→ **Text**:
+ + + + + + +
The hunters followed the Compass southeast for days.  They passed through Phoenix and followed the Mexican border into Texas.  The Compass’ needle started moving slightly as they neared Austin.  Carter led the gang into a maze of developments predominated by single-story southwestern-styled homes, and I made my first major logic blunder of the night.

Basically, I wanted a scene that would give the players a little bit of info about the Key’s current owner, and I wanted to show that Abel’s men were only a step or two ahead.  The Compass should have led them straight to Houdini’s Key.  Somehow that little bit of continuity slipped past me and the gang pulled up to one of the houses.  Carter spotted signs of forced entry and the hunters burst into the house from multiple directions.  Professionals had given the home a tossing to make it look like a simple robbery, but they were clearly after the Key.  The house was well-appointed but kept to the basics, and to Kathryn’s investigator’s eye, it looked more like a comfortable safe house than an actual home.  The garage told the story of a man (“Are we sure it’s a man?”  -”Go look in the bathroom.”) who really cared for his car.  Bill could appreciate that; after all, he loved his “Custom Ride”.  And then it hit them.

“This guy is a car thief.”
“He uses Houdini’s Key to steal... whatever car he wants?”
+ + + + + + +
→ **Material provided**:
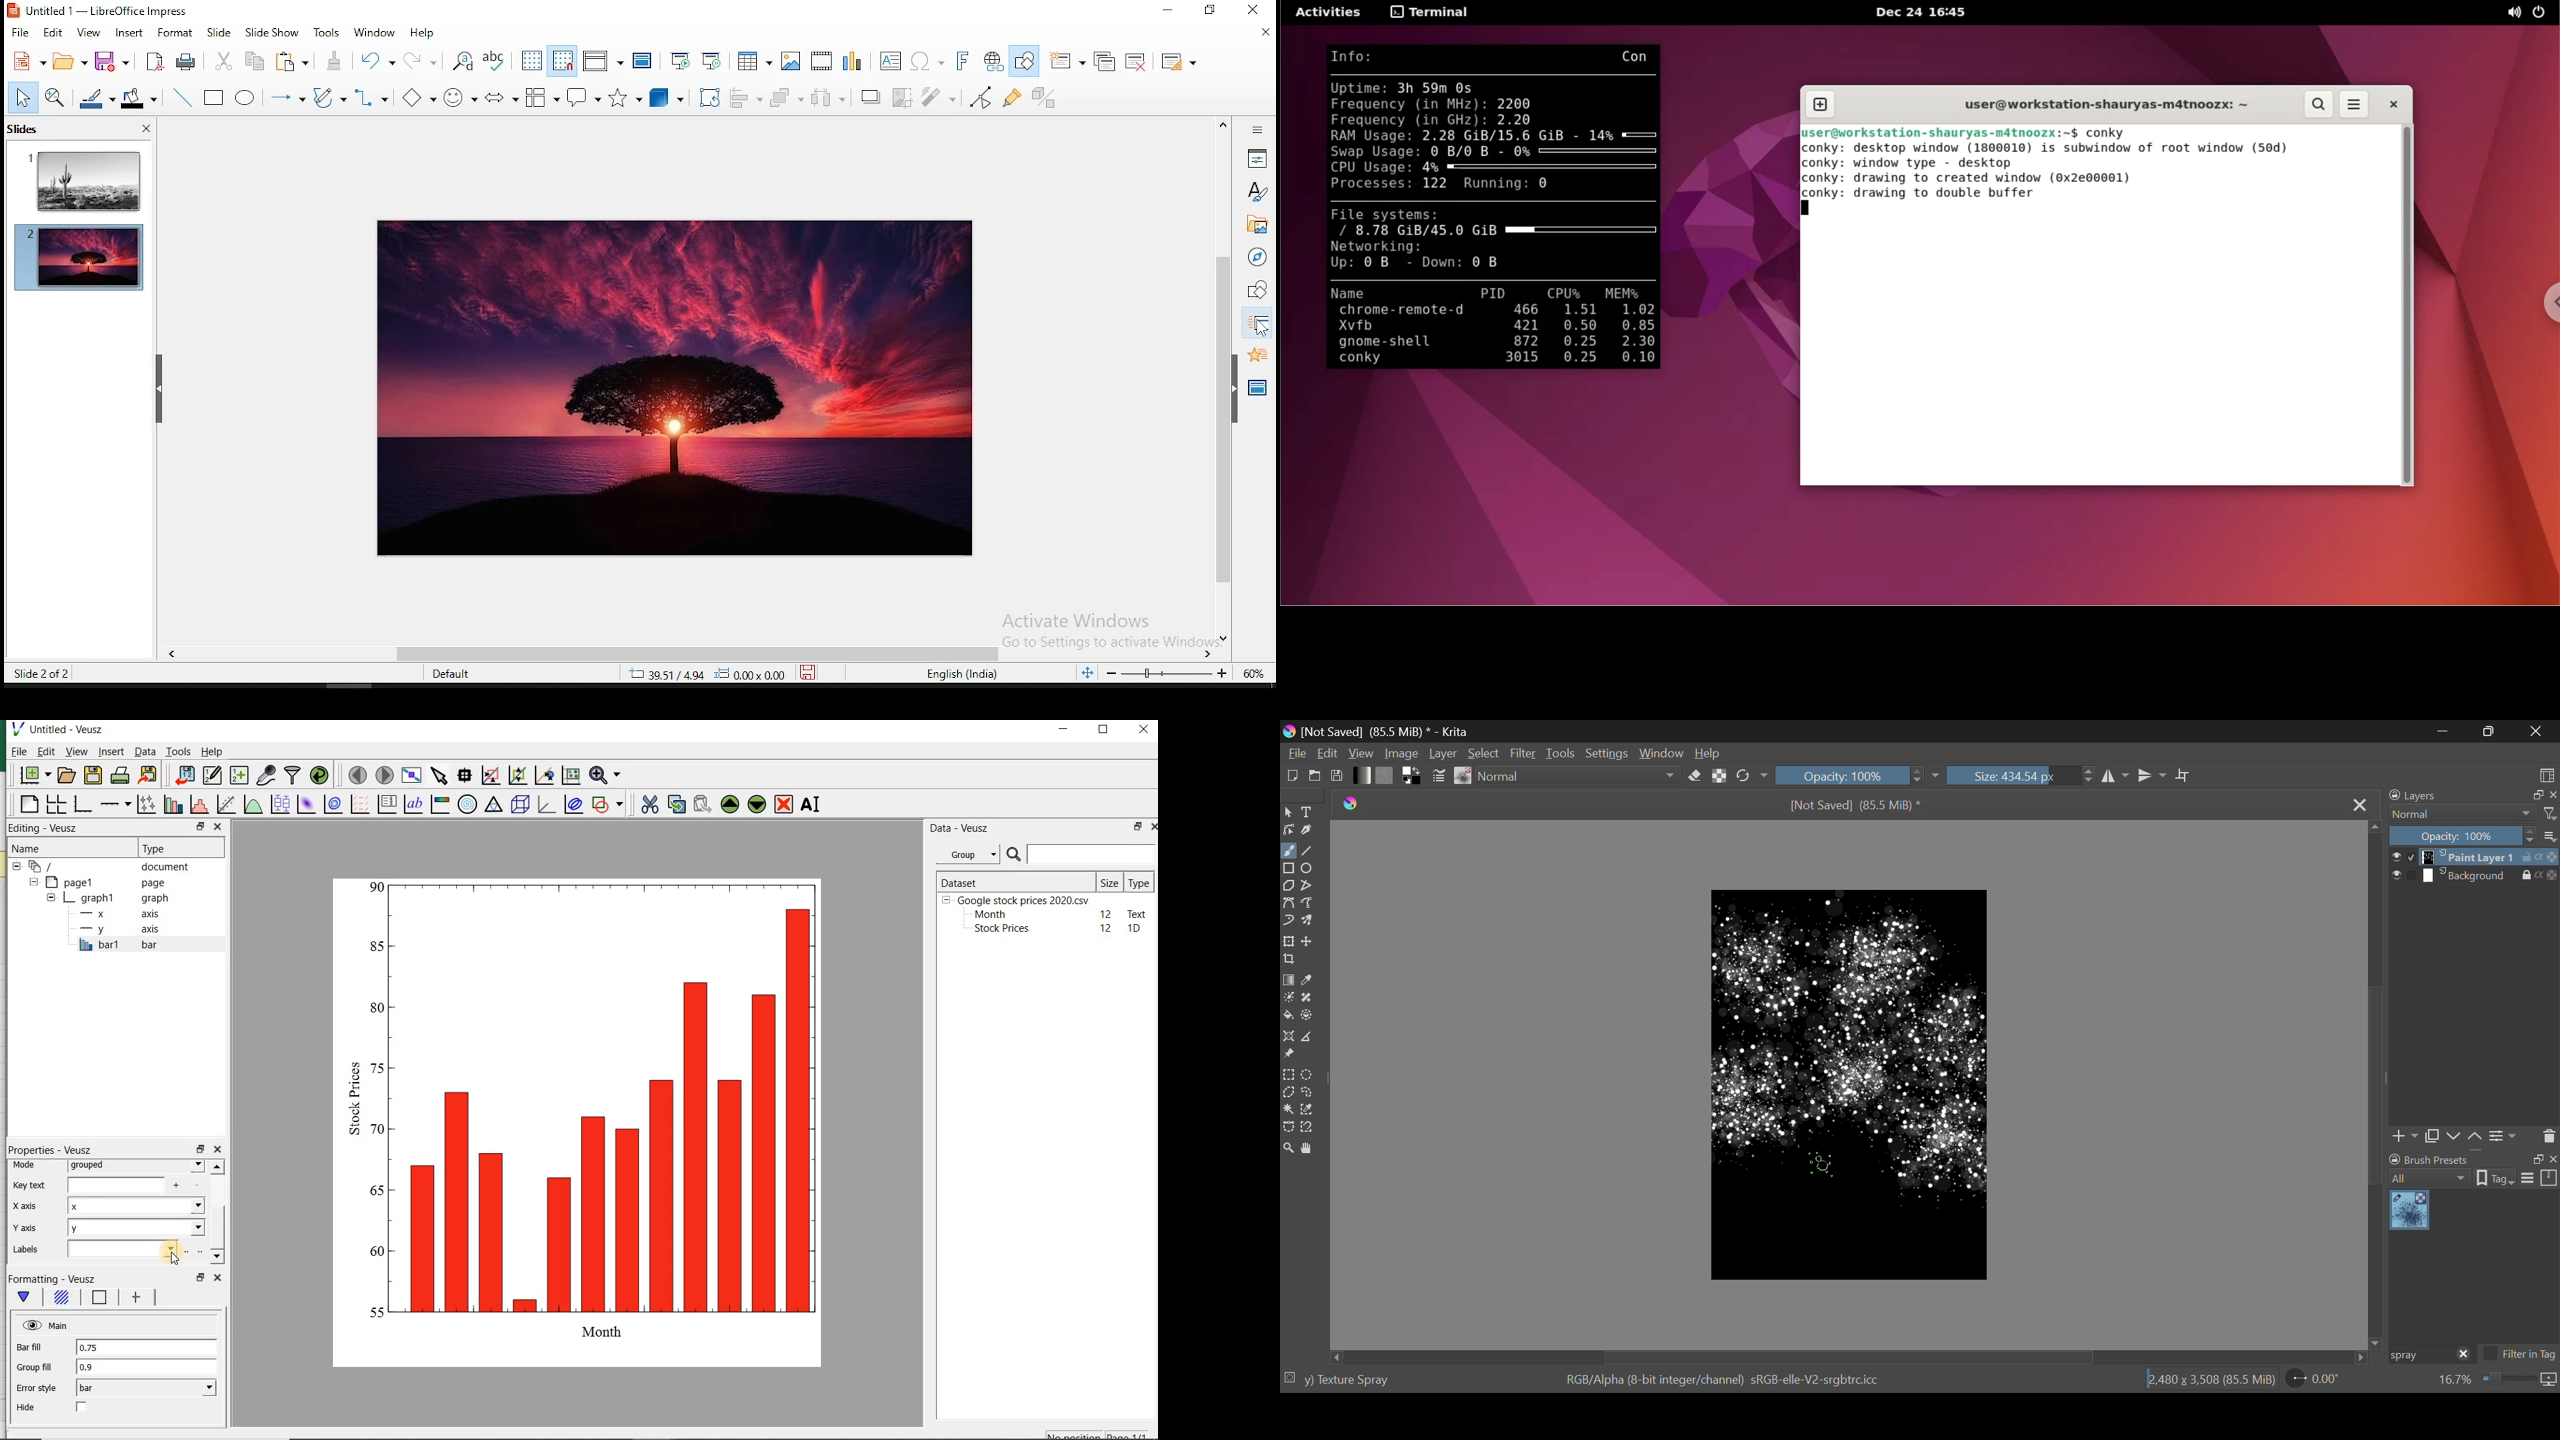 The width and height of the screenshot is (2576, 1456). What do you see at coordinates (1296, 752) in the screenshot?
I see `File` at bounding box center [1296, 752].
+ + + + + + +
→ **Instruction**:
Translate this sentence from the account of the hunters into Spanish: "Carter spotted signs of forced entry and the hunters burst into the house from multiple directions."

→ **Written answer**:
Carter vio señales de entrada forzada y los cazadores irrumpieron en la casa desde varias direcciones.